Two HISTORICIZING THE PERSONAL AND THE POLITICAL
Two HISTORICIZING THE PERSONAL AND THE POLITICAL
Evolving racial formations and the environmental justice movement
Minorities and the environment
Minorities and the environment
In nineteen eighty-five I was working on a master's thesis in geography at the University of Wisconsin. Seeking to bridge my interests in Chicana/o Studies and environmentalism, my thesis examined farmworkers' experiences and attitudes towards pesticides in California's San Joaquin Valley using a survey. I struggled to weave together these disparate intellectual traditions, as no one had previously done so. Exacerbating the situation was the fact that I had never heard of environmental justice. In fact, the concept was just developing in North Carolina at the time and was relatively localized. Having scoured the library for research that addressed the relationship(s) between people of colour and environmental issues, the most robust literature I found, if one could call it that, explored park usage patterns of various ethnic groups. Unsure what to call my field of study, I framed it as, "Minorities and the Environment".

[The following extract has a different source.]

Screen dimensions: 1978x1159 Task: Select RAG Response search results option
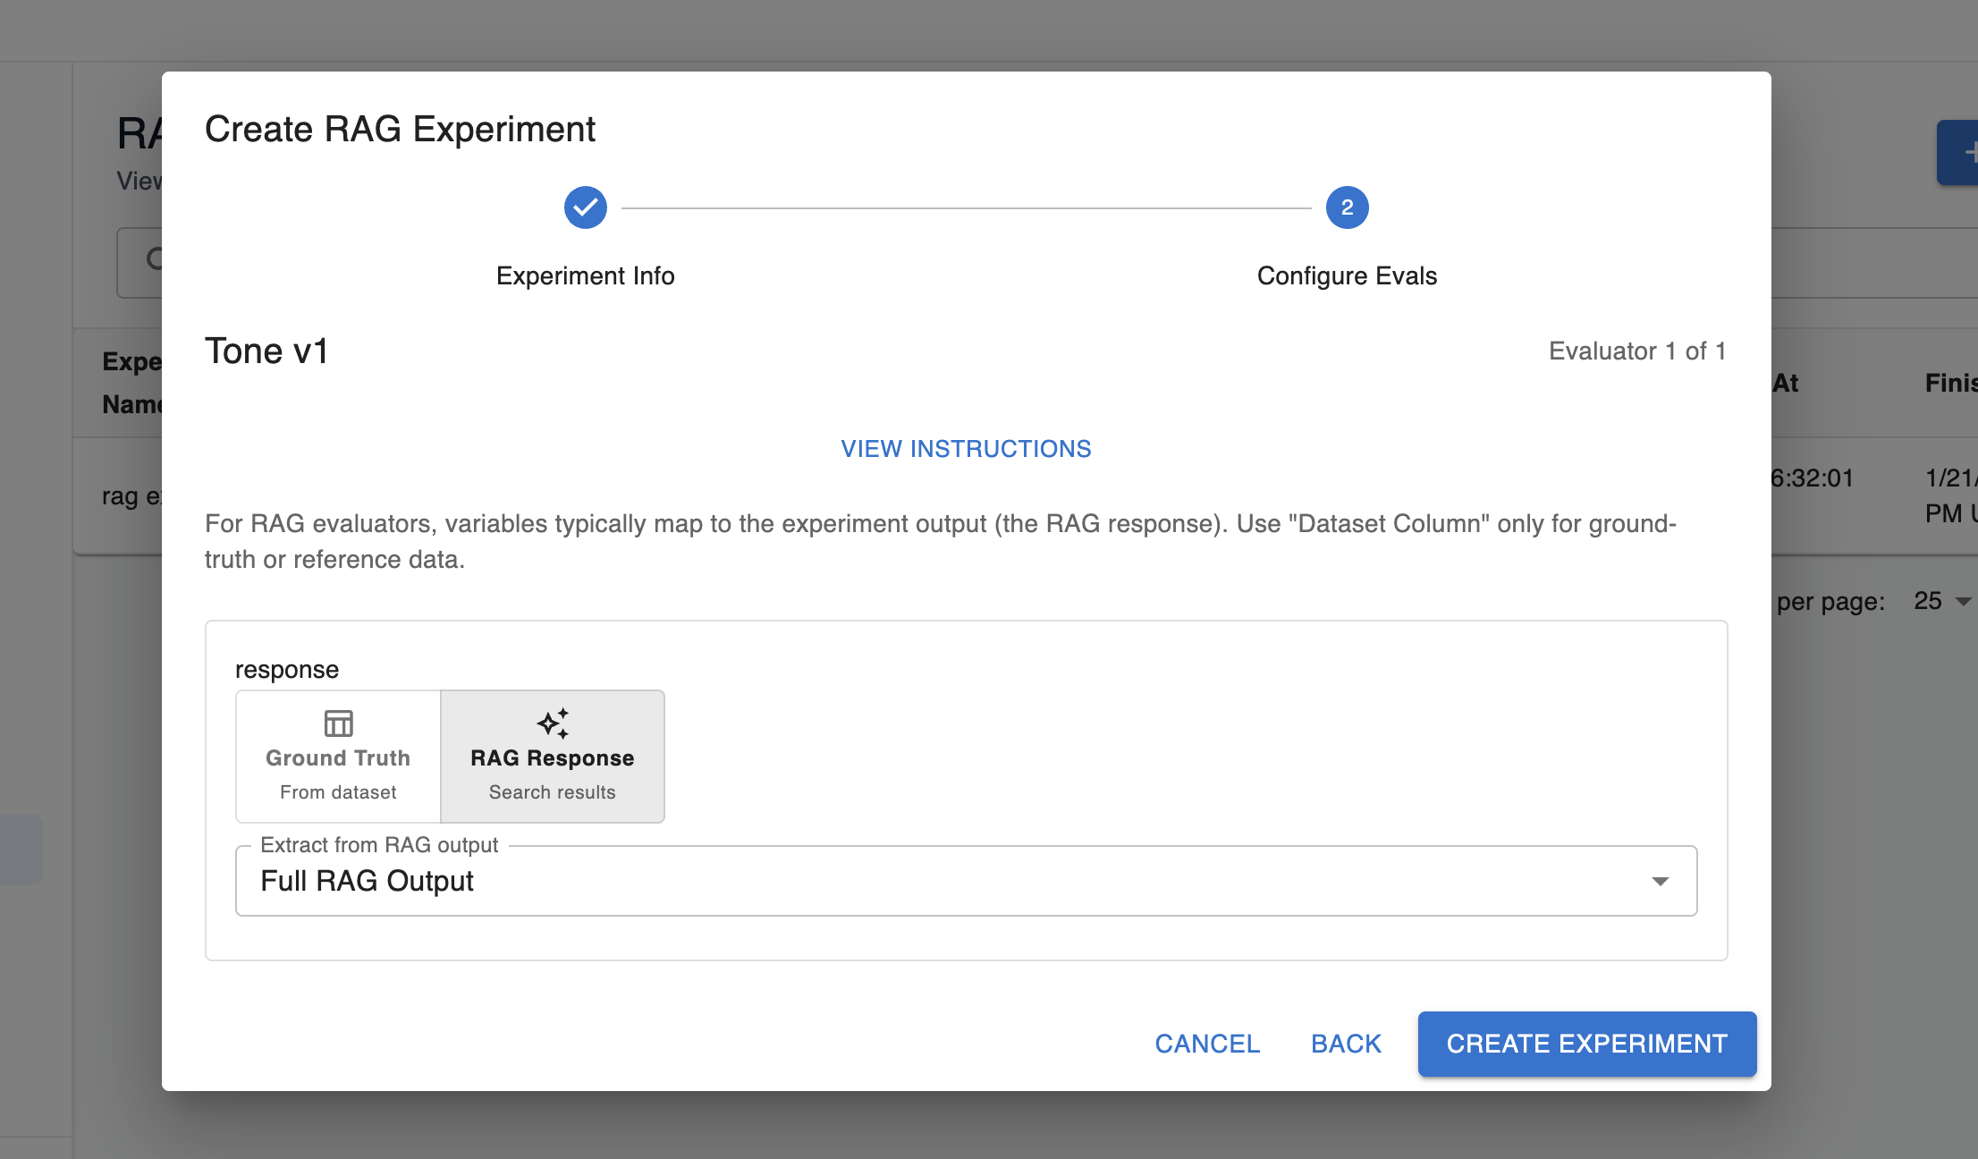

By the late nineteen eighties the situation had changed remarkably. I had completed my master's and transferred to the Urban Planning programme at UCLA and the idea of environmental justice was spreading rapidly. My dissertation research, building on my thesis, investigated how working class Mexican Americans understood and mobilized around environmental issues. Looking back, I cannot believe my good fortune. Within a few short years my position had changed from being an intellectual outlier to being on the cutting-edge of a new field, environmental justice.
In this chapter I reflect on my engagement with environmental justice scholarship as well as the literature's minimal attention to racial formation. I first discuss my personal history with environmental justice, and then argue that ignoring the changing nature of the United States racial formation and its implications for the environmental justice movement is a major oversight. This is because such shifts influence what the environmental justice movement is (un)able to accomplish. I focus in particular on the degree to which the environmental justice movement has been able to improve the environments of vulnerable communities, given larger structural changes. While researchers have widely acknowledged the political economic changes associated with neoliberalism, race has been treated as a stable playing field. Although my chapter focuses on the United States, hopefully such an analysis will prove useful to other places. Not only do we live in a global racial formation, but racial dynamics are geographically distinct. Accordingly, more nuanced studies of race at multiple scales are needed.